Retouching An after treatment used for fixing technical problems such as removing spots and blemishes from prints and negatives, or as an artistic ‘tool’ for changing an image.
Reversal As in reversal film means to produce a positive image rather than a negative one  ie…unexposed parts of the material will come out black while exposed parts will be light.
Roller Transport
Processor
Type of processor that transports film or paper rolls or sheets through the process and dryer using rollers in a continuously moving action from dark box or magazine to a rolled take up – without the need to splice onto leaders.
Safety film All film manufactured today is on a ‘safety film’ stock. Unlike 35mm film produced pre-mid 1950’s for motion picture use that was coated on a Cellulose Nitrate base and is highly flammable. Emulsions are now coated on acetate or Polyester bases.
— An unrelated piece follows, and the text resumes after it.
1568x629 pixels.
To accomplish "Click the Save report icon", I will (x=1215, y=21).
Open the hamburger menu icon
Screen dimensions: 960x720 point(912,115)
Even though Nitrate film hasn’t been used for over half a century, today’s films are still referred to as ‘safety film’.
Scanning To scan (digitise) film so the image can be adjusted, manipulated and processed etc… Used for digital archiving or prior to printing and saving onto a storage device or disc.
Sheet Film Film supplied in sheets eg…5″x4″ or 10″x8″. These emulsions are usually coated on a thicker base than roll films to help keep flatness during exposure and printing.
Single Light Term used to describe a fixed overall exposure, colour balance or contrast setting to bulk print film in one go (without full individual frame correction).
Stops In processing refers to f stop differences when adjusting film speeds…ie 100 ISO film can be rated at 200 ISO if pushed one stop.
Technicolor Dye Transfer Prints Also known as IB Technicolor. An obsolete motion picture printing process where images were printed photographically and mechanically (like modern day colour offset printing) layer by layer giving highly saturated non fading colours. This process produced prints that were highly stable and with a unique colour gamut and wide density range giving ‘the Technicolor look’. It was mainly used for manufacturing 16mm and 35mm movie release prints.
TIFF Files An industry standard file type for distributing high quality scanned images or finished photographic files. These contain more information than jpg files and take up more memory space.
Transparency Term used for a positive image film. To be viewed either by diffused backlighting (on a lightbox) or by projection.
Ultraviolet Or UV, an invisible wavelength that can affect certain photographic materials if left unfiltered.
Variable Contrast As in black and white printing paper. see Multigrade.
Vignetting either a technical fault  in the optical system where the whole image isn’t equally illuminated (this can be a normal ‘characteristic’ of some wide-angle lenses), or a deliberately produced artistic effect where the image corners are darkened.
Wet Gate Technique used for suppressing scratches and abrasions on film when printing. A special liquid with the same refractive index as the film’s base is ‘painted on’ filling in scratches and making them invisible during printing.
Wholeplate This is an old obsolete film and paper size measuring 6.5″ x 8.5″
Widescreen Motion picture term. Generally an aspect ratio wider than 1.37:1
XPan A ‘true’ panoramic 35mm film format used exclusively by Hasselblad. It has an image size of 24mm x 53mm effectively giving medium format quality. Other 35mm panoramic sizes are available, notably Russian Holga cameras. (not to be confused with panoramic settings used on 35mm compact cameras  as these use a masking system on a standard 24mm x 36mm frame).
X-Rays Radiation capable of fogging photographic film. Care should be taken to avoid scanning films through airport X-Ray machines. Although many modern scanners use low doses, you should remember it does have an accumulating effect. After processing, light or dark patches and lines can show up all over on films often ruining pictures.
Xtol Developer A modern high grade Kodak B&W negative film developer.
Yellow A colour formed by mixing Red and Green light. It is the complimentary colour to Blue.
Zoo A place where some animals are taken to live, often without being asked first! Also occasionally useful for photography.